## WHAT TO DO:
Below are some records. Write out exactly their lines from the one with "Viewport: 1417px width, 798px height." through the one with "Image resolution: width=960", and leave the pictures behind.

## EXERCISE INPUT:
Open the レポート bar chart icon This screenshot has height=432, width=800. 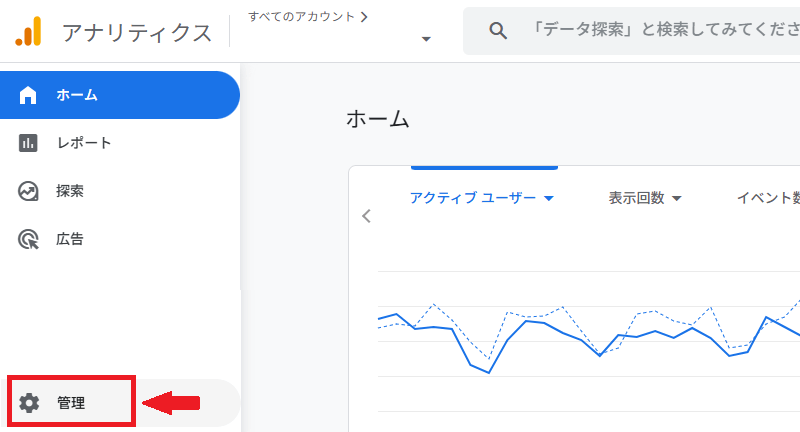pyautogui.click(x=28, y=143)
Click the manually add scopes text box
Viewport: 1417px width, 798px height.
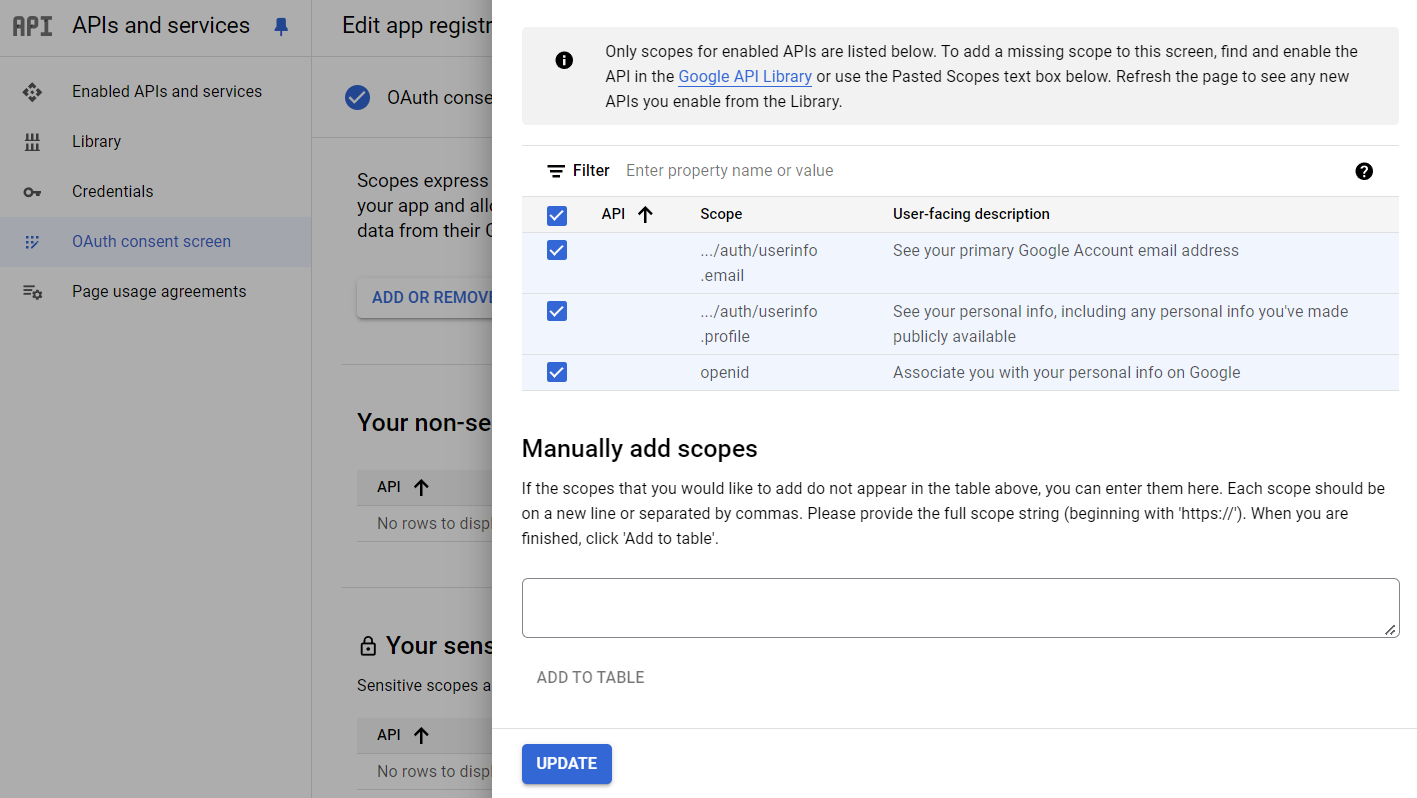(x=960, y=608)
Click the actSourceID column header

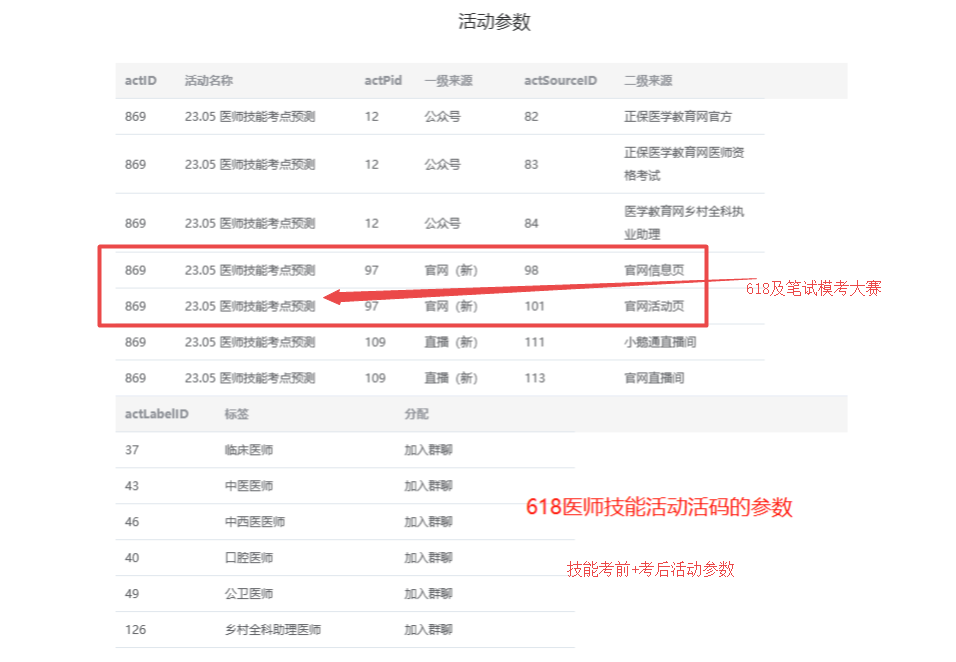pyautogui.click(x=560, y=80)
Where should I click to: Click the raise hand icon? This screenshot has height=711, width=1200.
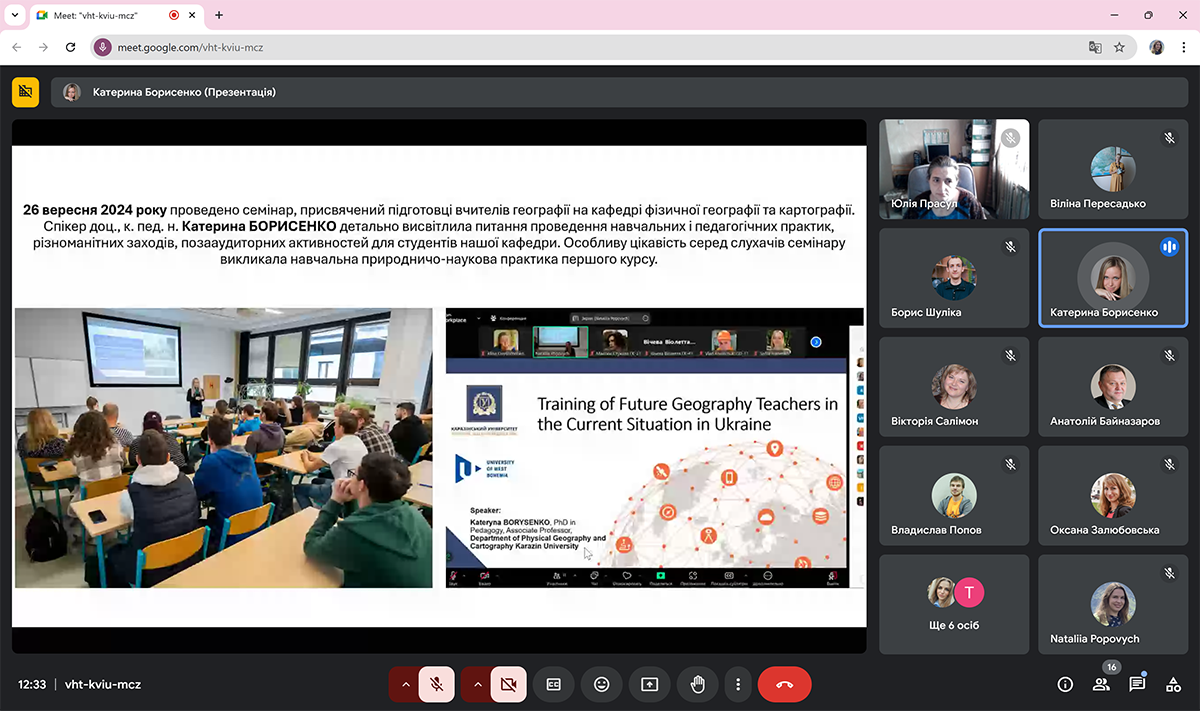coord(697,684)
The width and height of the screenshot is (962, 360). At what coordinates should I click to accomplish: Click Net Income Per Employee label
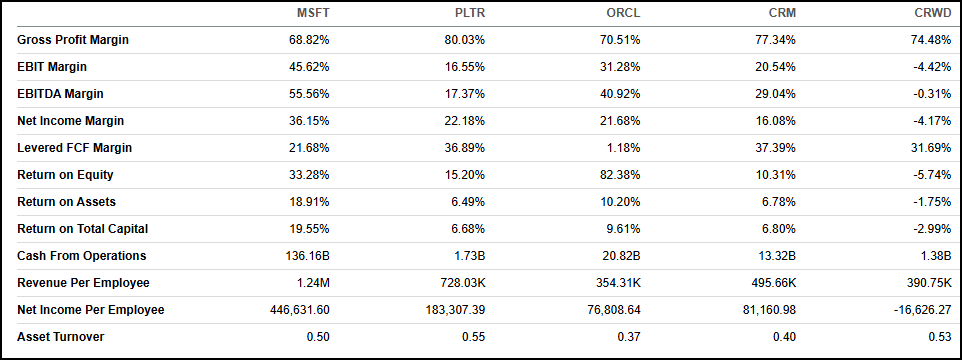tap(91, 310)
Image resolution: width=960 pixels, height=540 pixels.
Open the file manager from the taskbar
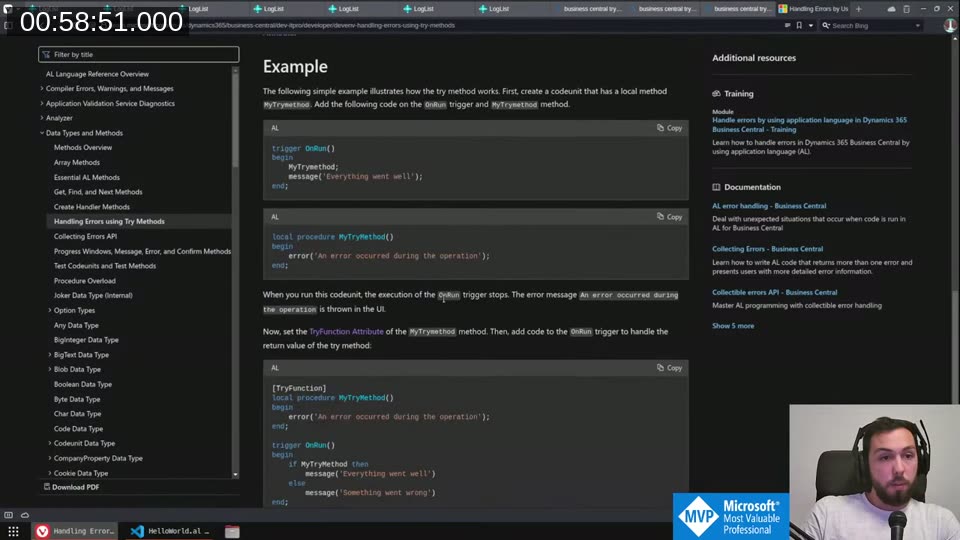(232, 531)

## REPLY TO THE EXERCISE:
Viewport: 1417px width, 798px height.
(x=960, y=608)
Click the actSourceID column header

pyautogui.click(x=560, y=80)
Where should I click to: Click the raise hand icon? This screenshot has height=711, width=1200.
coord(697,684)
The width and height of the screenshot is (962, 360). At what coordinates should I click to accomplish: Click Net Income Per Employee label
tap(91, 310)
Image resolution: width=960 pixels, height=540 pixels.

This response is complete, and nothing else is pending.